Заведующий подбросил монетку, а цена ей жизнь и…
Так Наташка вернулась к себе домой, ничего не рассказывая матери о том, что с ней приключилась, и как позволила мужчинам свою жизнь ловить, словно монетку на лету: решка или реверс, орел или аверс!..
Что делает талант?
— Почему ты просила, чтобы меня не пускали? — Упрекал Элен Борька.
— А я и сейчас не хочу, чтобы нас видели вместе. Кстати, ты как представился?
Говорила она, аккуратно откладывая на тумбочку в больнице красивый букет ярких роз.
— Сказал, что твой брат, младший.
— И поверили?
— Нисколько, тогда им паспорт вынул и ткнул. Сказал, что я сын, от второго брака нашей матери.
— Ну, какой еще общей матери, Борька? Что ты придумал? Не было никакого второго брака!
— Ну, общей, как будто бы.
— Ах, Борька, Борька и когда ты уже поумнеешь и, главное, — повзрослеешь?
— А что, для тебя это так важно? — Сказал и пристально посмотрел ей прямо в глаза.
Элен смутилась. Ну, что она могла с собой поделать? Любила она его и вот сейчас молчала, и все думала, зачем он опять к ней?
Неужели за расплатой за мое спасение? Подумала.

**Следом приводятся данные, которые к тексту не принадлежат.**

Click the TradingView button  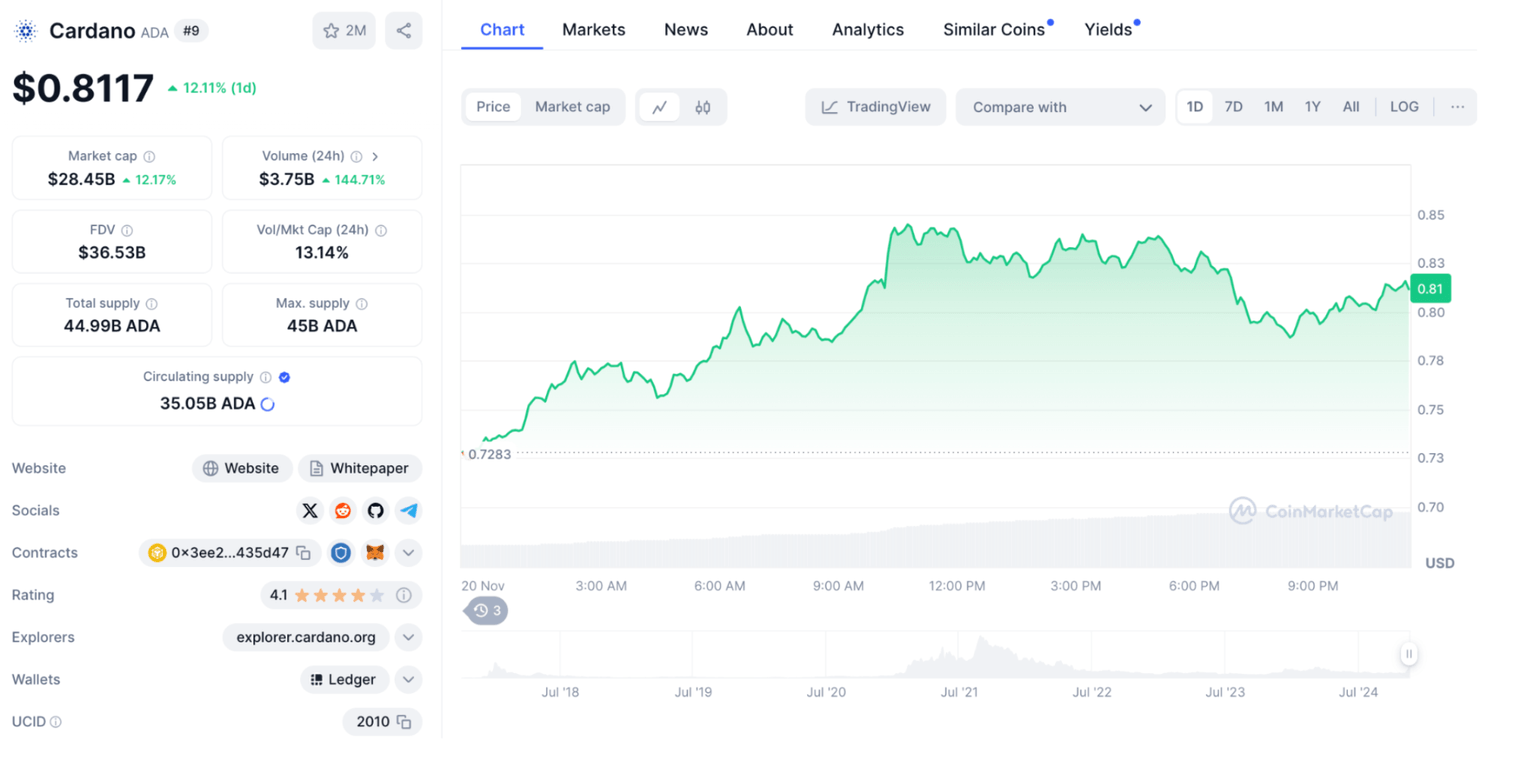[x=876, y=107]
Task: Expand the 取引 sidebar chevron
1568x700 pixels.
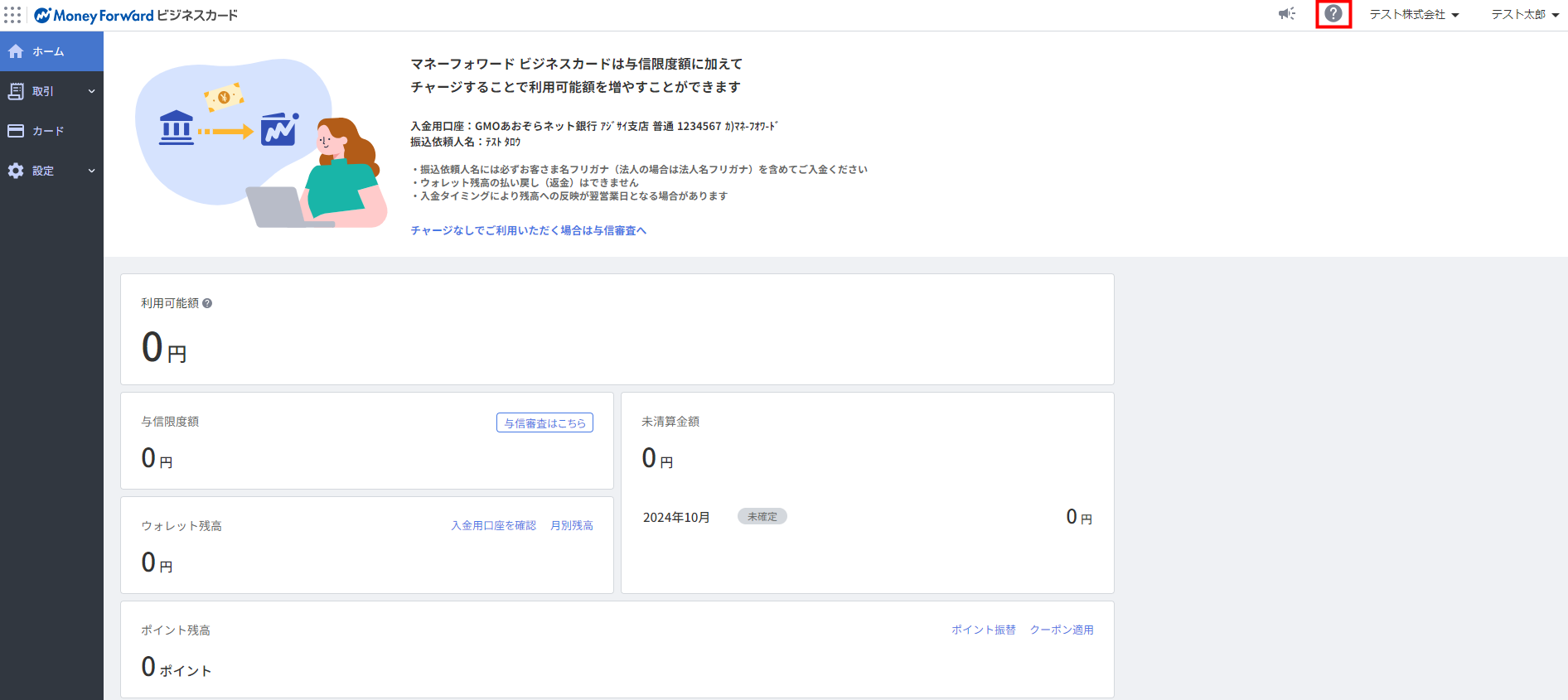Action: coord(91,91)
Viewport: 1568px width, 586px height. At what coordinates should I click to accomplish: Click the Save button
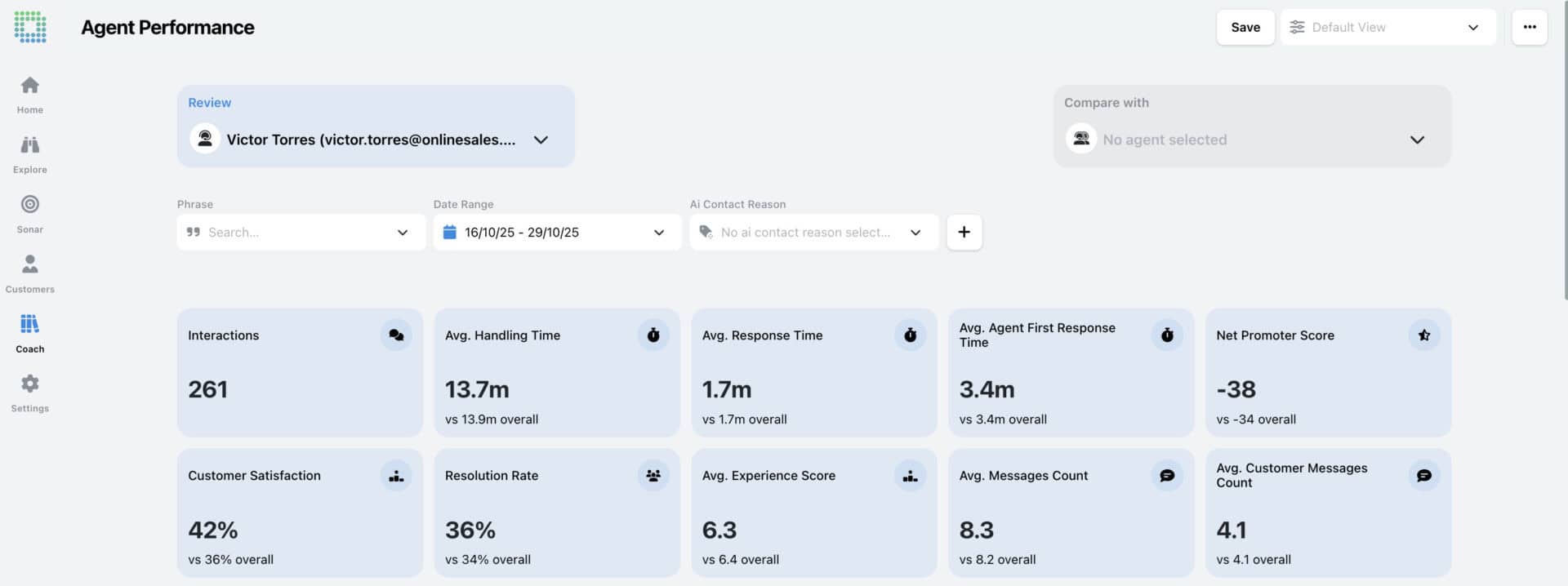(1245, 28)
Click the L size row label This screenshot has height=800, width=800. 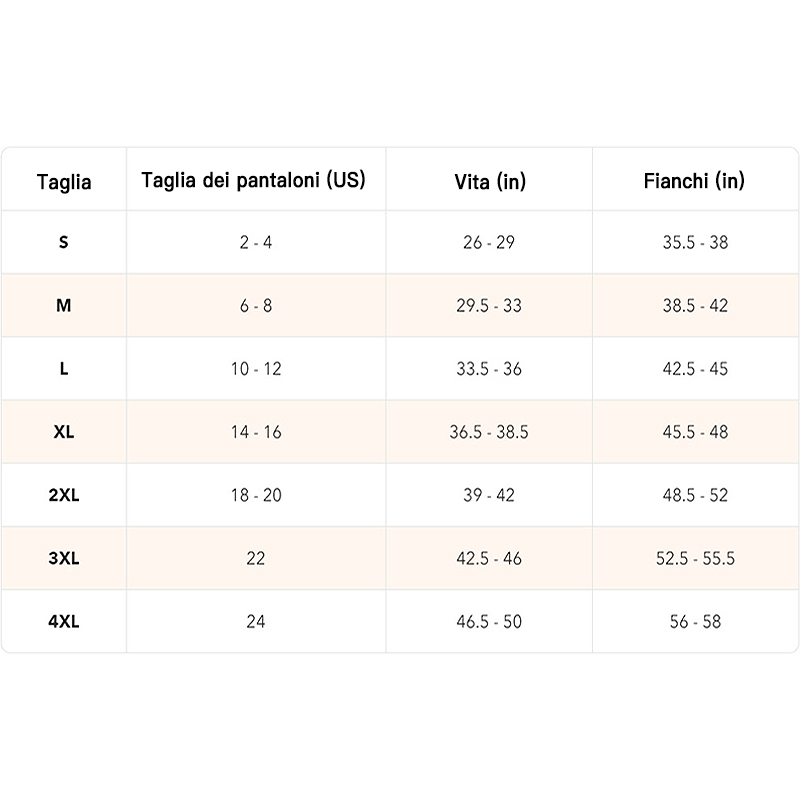(64, 368)
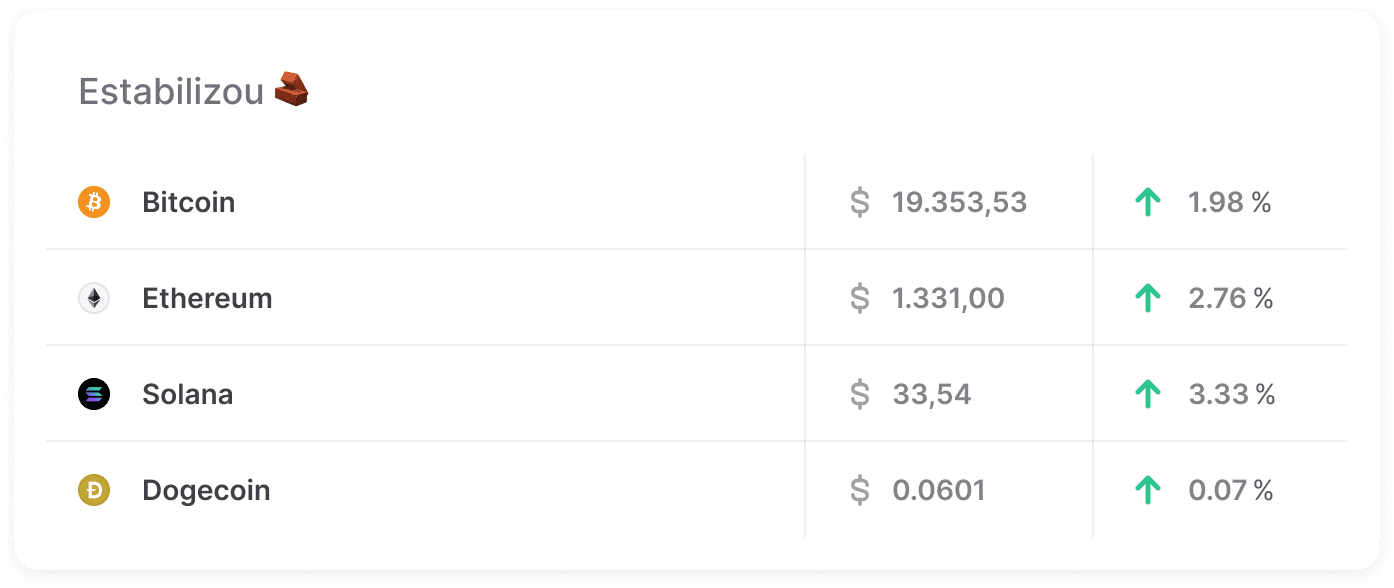Click the green up arrow for Bitcoin
The image size is (1394, 588).
coord(1148,201)
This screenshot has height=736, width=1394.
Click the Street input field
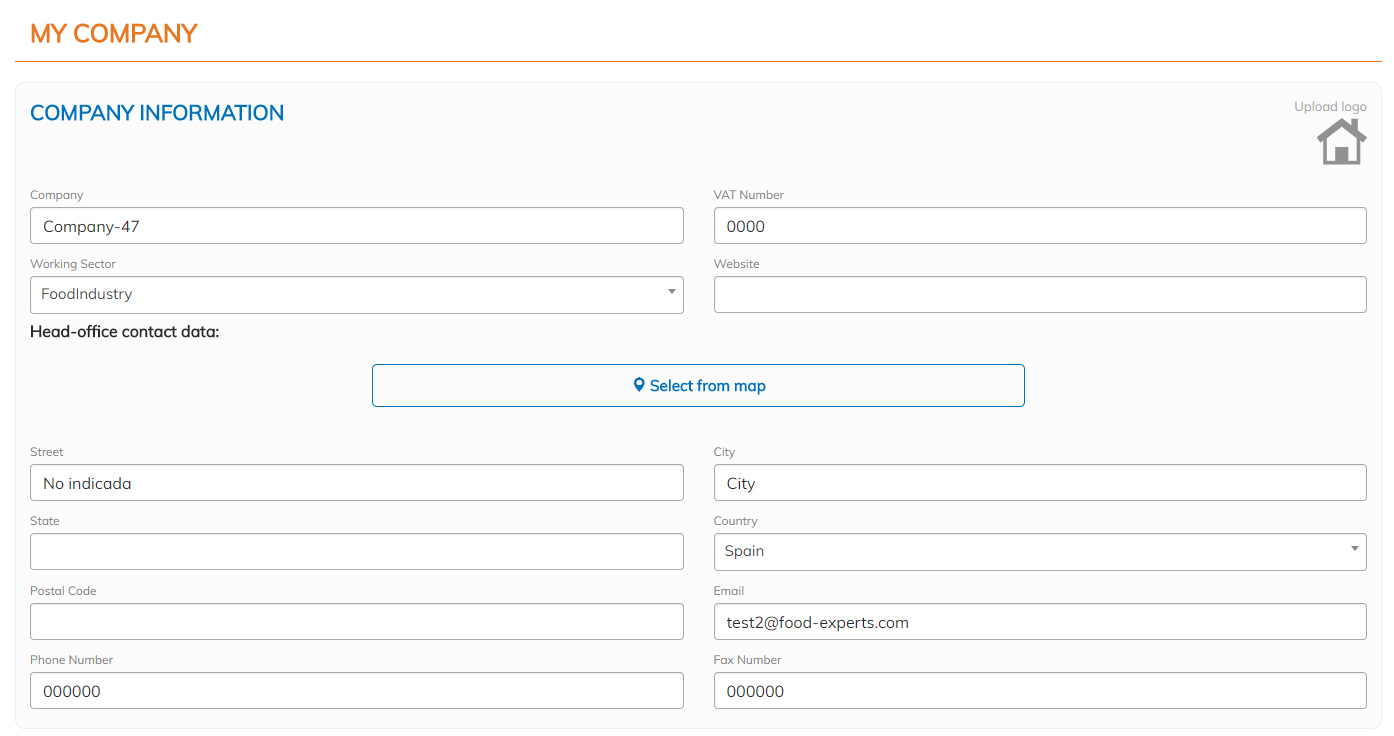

И что я теперь ему должна? Дать?
Сама внимательно стала смотреть, как бы играя с ним в молчанку, и кто кого пересмотрит. А потом, не выдержав его такого открытого и влюбленного взгляда, первая отвела взгляд и сказала, отворачивая лицо обреченно.
— Выйди, я сейчас.
Он вышел и стоял у окна в коридоре больницы, пораженный произошедшими с ней изменениями. Она всегда такая подтянутая и ухоженная сегодня была перед ним на десять лет старше и какая–то взъерошенная. Но не тем, что ей инкриминировали растрату, нет, чем–то еще. А чем, вот он стоял и силился это понять.
Минут через пятнадцать. А он уже подумал, что она запрется и не впустит его, она вышла. Но, то опять была она! Красивая, причесанная, слегка и аккуратно подкрашенная, правда, вместо ее обычного делового костюма и туфель, на ней больничный халат… Но от того ему еще сильнее захотелось к ней прикоснуться, обнять ее и целовать, целовать… В чем он еле сдерживался, и как только она шагнула, он тут же взял ее за руку, а она попыталась вытянуть руку и даже остановилась, попыталась освободить ее силой, второй рукой. А он, не обращая внимания на все ее старания, потянул ее, увлекая к лестнице с этажа. И со стороны люди видели, как высокий парень, пытается силой куда–то вытянуть красивую женщину, а она, как бы сопротивляясь, и это все видели, что нехотя она так делает, пытаясь вырваться.
Когда они подошли к двери, то женщины расступились, признавая в ней ту самую бабу, и только со злостью прошептала одна:
— Совсем совесть потеряла, воровка! Еще тут и сношаться начнет!
— Не потеряла, тетя, и не воровка! А насчет этого, ты лучше у нее спроси?
Сказал Борька, отставая от нее сзади на шаг, но теперь уже она его потянула за собой, за дверь, приговаривая.
— Ну, не связывайся ты с ними, Борька! Отстань!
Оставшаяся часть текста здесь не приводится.